[REQUIRED ACTION] Start to finish, copy the data exactly.

[RECORD EXTRACTS]
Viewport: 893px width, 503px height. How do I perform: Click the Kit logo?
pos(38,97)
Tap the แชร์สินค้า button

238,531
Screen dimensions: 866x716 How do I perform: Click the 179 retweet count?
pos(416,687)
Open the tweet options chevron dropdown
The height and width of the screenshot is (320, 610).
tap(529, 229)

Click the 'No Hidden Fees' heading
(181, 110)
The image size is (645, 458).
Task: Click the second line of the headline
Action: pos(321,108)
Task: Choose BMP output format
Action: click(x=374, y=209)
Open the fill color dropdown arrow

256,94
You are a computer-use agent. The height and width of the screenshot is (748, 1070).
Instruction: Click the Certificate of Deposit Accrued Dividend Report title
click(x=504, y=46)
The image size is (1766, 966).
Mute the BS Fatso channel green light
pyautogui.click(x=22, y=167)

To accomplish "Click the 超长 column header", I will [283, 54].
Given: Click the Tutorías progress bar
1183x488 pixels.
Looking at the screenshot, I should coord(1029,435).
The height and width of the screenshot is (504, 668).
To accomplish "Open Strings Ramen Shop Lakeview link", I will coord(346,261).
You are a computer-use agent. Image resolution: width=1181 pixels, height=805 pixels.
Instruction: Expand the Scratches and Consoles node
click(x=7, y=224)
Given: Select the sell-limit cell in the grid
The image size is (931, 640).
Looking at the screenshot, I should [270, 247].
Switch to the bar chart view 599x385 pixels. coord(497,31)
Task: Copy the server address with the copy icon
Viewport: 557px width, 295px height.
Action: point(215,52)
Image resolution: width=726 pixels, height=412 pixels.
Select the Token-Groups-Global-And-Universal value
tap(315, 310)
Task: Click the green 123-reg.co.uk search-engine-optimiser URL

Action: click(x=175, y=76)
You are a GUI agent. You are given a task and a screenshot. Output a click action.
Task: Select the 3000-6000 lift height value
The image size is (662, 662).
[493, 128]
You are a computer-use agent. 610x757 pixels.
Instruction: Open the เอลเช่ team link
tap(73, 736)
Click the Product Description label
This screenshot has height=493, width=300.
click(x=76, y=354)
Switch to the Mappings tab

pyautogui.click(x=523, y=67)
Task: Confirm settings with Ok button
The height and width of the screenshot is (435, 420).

[EXERCISE RESPONSE]
Viewport: 893px width, 503px height. How do I perform: Click the Kit logo?
pos(38,97)
Tap the แชร์สินค้า button

238,531
Screen dimensions: 866x716 How do I perform: Click the 179 retweet count?
pos(416,687)
Open the tweet options chevron dropdown
The height and width of the screenshot is (320, 610).
tap(529, 229)

Click the 'No Hidden Fees' heading
(181, 110)
The image size is (645, 458).
Task: Click the second line of the headline
Action: pos(321,108)
Task: Choose BMP output format
Action: click(x=374, y=209)
Open the fill color dropdown arrow

256,94
You are a computer-use agent. The height and width of the screenshot is (748, 1070).
Instruction: Click the Certificate of Deposit Accrued Dividend Report title
click(x=504, y=46)
The image size is (1766, 966).
Mute the BS Fatso channel green light
pyautogui.click(x=22, y=167)

To accomplish "Click the 超长 column header", I will [283, 54].
Given: Click the Tutorías progress bar
1183x488 pixels.
Looking at the screenshot, I should coord(1029,435).
The height and width of the screenshot is (504, 668).
To accomplish "Open Strings Ramen Shop Lakeview link", I will coord(346,261).
You are a computer-use agent. Image resolution: width=1181 pixels, height=805 pixels.
Instruction: Expand the Scratches and Consoles node
click(x=7, y=224)
Given: Select the sell-limit cell in the grid
The image size is (931, 640).
Looking at the screenshot, I should [270, 247].
Switch to the bar chart view 599x385 pixels. coord(497,31)
Task: Copy the server address with the copy icon
Viewport: 557px width, 295px height.
Action: point(215,52)
Image resolution: width=726 pixels, height=412 pixels.
Select the Token-Groups-Global-And-Universal value
tap(315, 310)
Task: Click the green 123-reg.co.uk search-engine-optimiser URL

Action: click(x=175, y=76)
You are a GUI agent. You are given a task and a screenshot. Output a click action.
Task: Select the 3000-6000 lift height value
The image size is (662, 662).
[493, 128]
You are a computer-use agent. 610x757 pixels.
Instruction: Open the เอลเช่ team link
tap(73, 736)
Click the Product Description label
This screenshot has height=493, width=300.
click(x=76, y=354)
Switch to the Mappings tab

pyautogui.click(x=523, y=67)
Task: Confirm settings with Ok button
The height and width of the screenshot is (435, 420).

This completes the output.